[start]
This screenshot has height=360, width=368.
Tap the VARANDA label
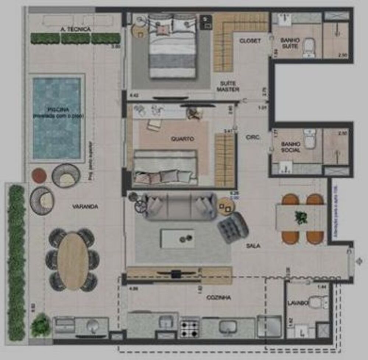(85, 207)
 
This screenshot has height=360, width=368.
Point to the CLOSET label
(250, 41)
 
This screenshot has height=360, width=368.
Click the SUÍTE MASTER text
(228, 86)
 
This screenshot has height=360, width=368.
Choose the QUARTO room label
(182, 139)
[end]
[start]
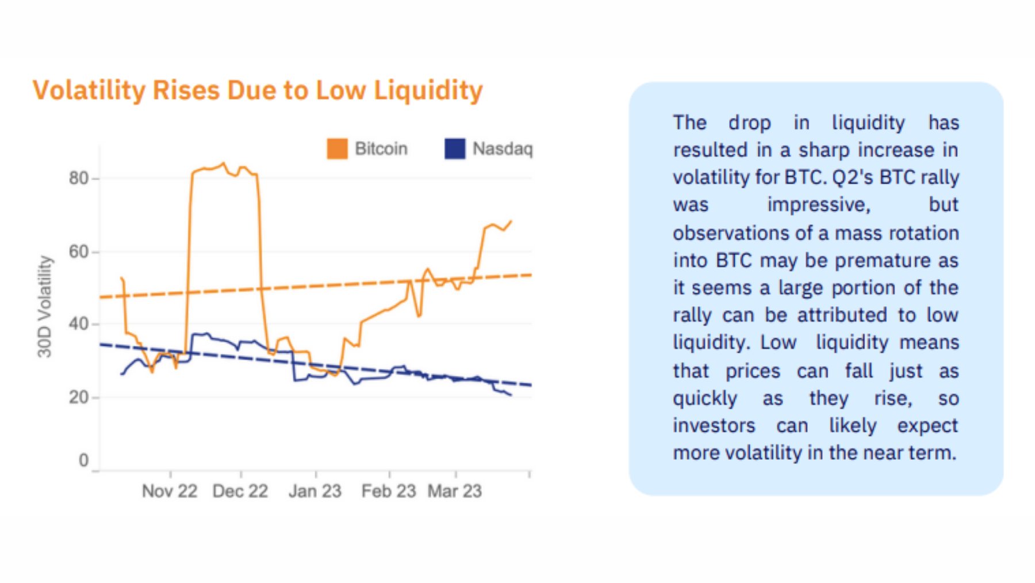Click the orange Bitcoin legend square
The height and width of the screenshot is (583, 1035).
[end]
WHAT IS ASKED:
Could you put the lines of the records into a numbered list, starting at the line that contains "Click the orange Bitcoin legend square" and ending at the line that contains "The height and", with blank lines and pictures left out?

EXERCISE SOLUTION:
1. Click the orange Bitcoin legend square
2. The height and width of the screenshot is (583, 1035).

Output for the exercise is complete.